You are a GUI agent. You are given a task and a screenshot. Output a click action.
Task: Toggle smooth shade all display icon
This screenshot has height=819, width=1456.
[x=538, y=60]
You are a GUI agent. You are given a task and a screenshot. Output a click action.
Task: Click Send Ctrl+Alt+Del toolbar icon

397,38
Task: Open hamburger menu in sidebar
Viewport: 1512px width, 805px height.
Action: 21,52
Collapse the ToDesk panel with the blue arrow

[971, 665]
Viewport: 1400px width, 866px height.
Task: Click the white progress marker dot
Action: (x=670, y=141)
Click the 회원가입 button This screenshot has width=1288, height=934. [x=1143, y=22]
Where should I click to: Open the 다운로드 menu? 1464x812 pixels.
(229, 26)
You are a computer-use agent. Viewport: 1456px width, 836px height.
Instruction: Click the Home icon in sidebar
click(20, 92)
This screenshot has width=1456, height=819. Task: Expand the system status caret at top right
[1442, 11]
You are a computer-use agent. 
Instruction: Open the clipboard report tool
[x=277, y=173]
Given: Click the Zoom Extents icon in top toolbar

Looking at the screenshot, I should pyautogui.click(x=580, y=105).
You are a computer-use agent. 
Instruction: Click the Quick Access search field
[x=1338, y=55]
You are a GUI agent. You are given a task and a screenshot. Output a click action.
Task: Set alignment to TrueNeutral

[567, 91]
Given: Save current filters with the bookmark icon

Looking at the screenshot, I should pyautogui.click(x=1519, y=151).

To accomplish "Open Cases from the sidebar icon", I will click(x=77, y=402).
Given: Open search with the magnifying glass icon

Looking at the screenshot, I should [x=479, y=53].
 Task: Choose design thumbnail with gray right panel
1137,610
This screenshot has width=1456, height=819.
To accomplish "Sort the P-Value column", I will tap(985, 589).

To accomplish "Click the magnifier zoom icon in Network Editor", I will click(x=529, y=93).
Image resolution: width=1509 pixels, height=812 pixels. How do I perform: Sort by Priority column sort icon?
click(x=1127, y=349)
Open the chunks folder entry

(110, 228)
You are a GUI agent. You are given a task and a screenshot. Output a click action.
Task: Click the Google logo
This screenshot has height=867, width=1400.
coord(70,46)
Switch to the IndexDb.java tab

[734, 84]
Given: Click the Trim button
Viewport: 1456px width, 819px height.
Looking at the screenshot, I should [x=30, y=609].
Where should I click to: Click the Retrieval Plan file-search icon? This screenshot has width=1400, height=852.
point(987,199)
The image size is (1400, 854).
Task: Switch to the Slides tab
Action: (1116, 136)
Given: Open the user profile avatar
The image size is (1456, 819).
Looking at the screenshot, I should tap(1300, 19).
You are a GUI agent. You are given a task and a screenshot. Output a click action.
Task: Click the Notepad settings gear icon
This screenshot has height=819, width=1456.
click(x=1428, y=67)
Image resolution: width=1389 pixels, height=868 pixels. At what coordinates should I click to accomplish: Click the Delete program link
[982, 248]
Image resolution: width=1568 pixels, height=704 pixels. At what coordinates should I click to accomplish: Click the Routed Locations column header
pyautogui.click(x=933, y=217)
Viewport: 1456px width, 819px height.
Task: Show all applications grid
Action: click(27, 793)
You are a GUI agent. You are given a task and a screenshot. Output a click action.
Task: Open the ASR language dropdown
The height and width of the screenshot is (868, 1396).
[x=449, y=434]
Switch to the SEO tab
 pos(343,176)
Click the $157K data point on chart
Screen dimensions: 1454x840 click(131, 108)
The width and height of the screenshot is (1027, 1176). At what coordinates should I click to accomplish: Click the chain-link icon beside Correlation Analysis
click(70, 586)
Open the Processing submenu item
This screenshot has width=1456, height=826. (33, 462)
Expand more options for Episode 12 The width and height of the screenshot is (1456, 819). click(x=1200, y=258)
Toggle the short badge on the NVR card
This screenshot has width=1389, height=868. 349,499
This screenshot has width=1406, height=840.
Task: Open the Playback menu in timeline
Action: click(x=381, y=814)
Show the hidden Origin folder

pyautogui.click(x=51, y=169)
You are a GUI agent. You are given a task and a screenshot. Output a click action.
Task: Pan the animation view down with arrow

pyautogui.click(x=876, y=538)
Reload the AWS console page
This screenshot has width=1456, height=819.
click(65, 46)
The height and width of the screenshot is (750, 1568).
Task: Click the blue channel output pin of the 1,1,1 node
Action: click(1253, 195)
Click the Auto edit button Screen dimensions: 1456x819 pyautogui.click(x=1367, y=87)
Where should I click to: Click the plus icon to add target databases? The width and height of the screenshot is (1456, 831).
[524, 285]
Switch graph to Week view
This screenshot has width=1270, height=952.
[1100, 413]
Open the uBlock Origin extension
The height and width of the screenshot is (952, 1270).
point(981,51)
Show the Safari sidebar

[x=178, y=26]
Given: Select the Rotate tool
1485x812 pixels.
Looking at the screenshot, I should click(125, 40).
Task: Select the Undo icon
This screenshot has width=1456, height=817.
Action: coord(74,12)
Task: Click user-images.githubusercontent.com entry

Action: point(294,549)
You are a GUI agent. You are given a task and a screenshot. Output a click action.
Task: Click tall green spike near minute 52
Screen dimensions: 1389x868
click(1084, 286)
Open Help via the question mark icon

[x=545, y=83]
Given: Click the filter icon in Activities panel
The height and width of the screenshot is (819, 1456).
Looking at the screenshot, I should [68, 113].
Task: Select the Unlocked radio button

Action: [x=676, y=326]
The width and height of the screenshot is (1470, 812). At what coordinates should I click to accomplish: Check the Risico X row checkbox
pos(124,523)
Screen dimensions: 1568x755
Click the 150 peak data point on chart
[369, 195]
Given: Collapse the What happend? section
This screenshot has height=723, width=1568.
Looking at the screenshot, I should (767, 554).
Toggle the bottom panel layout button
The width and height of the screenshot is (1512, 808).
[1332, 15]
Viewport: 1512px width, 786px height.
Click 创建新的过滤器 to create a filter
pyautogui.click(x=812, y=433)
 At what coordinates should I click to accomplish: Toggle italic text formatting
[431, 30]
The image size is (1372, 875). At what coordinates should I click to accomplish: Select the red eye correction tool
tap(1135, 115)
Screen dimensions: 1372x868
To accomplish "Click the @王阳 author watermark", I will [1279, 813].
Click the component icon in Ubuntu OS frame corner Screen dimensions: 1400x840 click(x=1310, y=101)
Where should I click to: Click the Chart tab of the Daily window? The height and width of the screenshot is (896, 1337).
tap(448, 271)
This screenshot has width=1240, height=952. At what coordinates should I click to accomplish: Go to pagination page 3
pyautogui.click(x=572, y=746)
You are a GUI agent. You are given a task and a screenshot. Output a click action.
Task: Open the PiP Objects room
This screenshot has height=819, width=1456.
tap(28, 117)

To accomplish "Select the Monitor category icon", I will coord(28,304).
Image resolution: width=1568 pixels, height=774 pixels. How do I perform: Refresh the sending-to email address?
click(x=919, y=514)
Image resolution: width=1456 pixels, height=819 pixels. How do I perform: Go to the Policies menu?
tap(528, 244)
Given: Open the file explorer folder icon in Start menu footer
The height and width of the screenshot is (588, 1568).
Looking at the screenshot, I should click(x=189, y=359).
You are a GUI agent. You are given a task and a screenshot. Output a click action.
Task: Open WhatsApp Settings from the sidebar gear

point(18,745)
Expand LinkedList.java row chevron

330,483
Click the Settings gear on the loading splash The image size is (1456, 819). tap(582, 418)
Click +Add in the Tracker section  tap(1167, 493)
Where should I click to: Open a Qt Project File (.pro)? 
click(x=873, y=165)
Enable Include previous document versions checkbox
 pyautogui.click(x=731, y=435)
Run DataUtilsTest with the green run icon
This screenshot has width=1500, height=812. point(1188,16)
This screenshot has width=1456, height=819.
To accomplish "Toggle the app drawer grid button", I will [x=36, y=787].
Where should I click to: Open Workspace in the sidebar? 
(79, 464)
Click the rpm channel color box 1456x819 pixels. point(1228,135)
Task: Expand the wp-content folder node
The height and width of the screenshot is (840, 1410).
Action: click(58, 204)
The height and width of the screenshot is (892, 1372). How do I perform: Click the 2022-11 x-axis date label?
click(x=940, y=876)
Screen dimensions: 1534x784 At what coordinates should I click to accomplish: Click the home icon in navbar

----------------------------------------

ABOUT THIS EXERCISE:
A verbatim transcription is required: the first line of the listing, the line containing "Task: Click the Google logo", and every line between them.

RESULT OF THIS TASK:
You are a GUI agent. You are given a task and a screenshot. Output a click action.
Task: Toggle smooth shade all display icon
This screenshot has height=819, width=1456.
[x=538, y=60]
You are a GUI agent. You are given a task and a screenshot. Output a click action.
Task: Click Send Ctrl+Alt+Del toolbar icon

397,38
Task: Open hamburger menu in sidebar
Viewport: 1512px width, 805px height.
Action: 21,52
Collapse the ToDesk panel with the blue arrow

[971, 665]
Viewport: 1400px width, 866px height.
Task: Click the white progress marker dot
Action: (x=670, y=141)
Click the 회원가입 button This screenshot has width=1288, height=934. [x=1143, y=22]
Where should I click to: Open the 다운로드 menu? 1464x812 pixels.
(229, 26)
You are a computer-use agent. Viewport: 1456px width, 836px height.
Instruction: Click the Home icon in sidebar
click(20, 92)
This screenshot has width=1456, height=819. Task: Expand the system status caret at top right
[1442, 11]
You are a computer-use agent. 
Instruction: Open the clipboard report tool
[x=277, y=173]
Given: Click the Zoom Extents icon in top toolbar

Looking at the screenshot, I should pyautogui.click(x=580, y=105).
You are a computer-use agent. 
Instruction: Click the Quick Access search field
[x=1338, y=55]
You are a GUI agent. You are given a task and a screenshot. Output a click action.
Task: Set alignment to TrueNeutral

[567, 91]
Given: Save current filters with the bookmark icon

Looking at the screenshot, I should pyautogui.click(x=1519, y=151).

To accomplish "Open Cases from the sidebar icon", I will click(x=77, y=402).
Given: Open search with the magnifying glass icon

Looking at the screenshot, I should [x=479, y=53].
 Task: Choose design thumbnail with gray right panel
1137,610
This screenshot has width=1456, height=819.
To accomplish "Sort the P-Value column", I will tap(985, 589).

To accomplish "Click the magnifier zoom icon in Network Editor", I will click(x=529, y=93).
Image resolution: width=1509 pixels, height=812 pixels. How do I perform: Sort by Priority column sort icon?
click(x=1127, y=349)
Open the chunks folder entry

(110, 228)
You are a GUI agent. You are given a task and a screenshot. Output a click action.
Task: Click the Google logo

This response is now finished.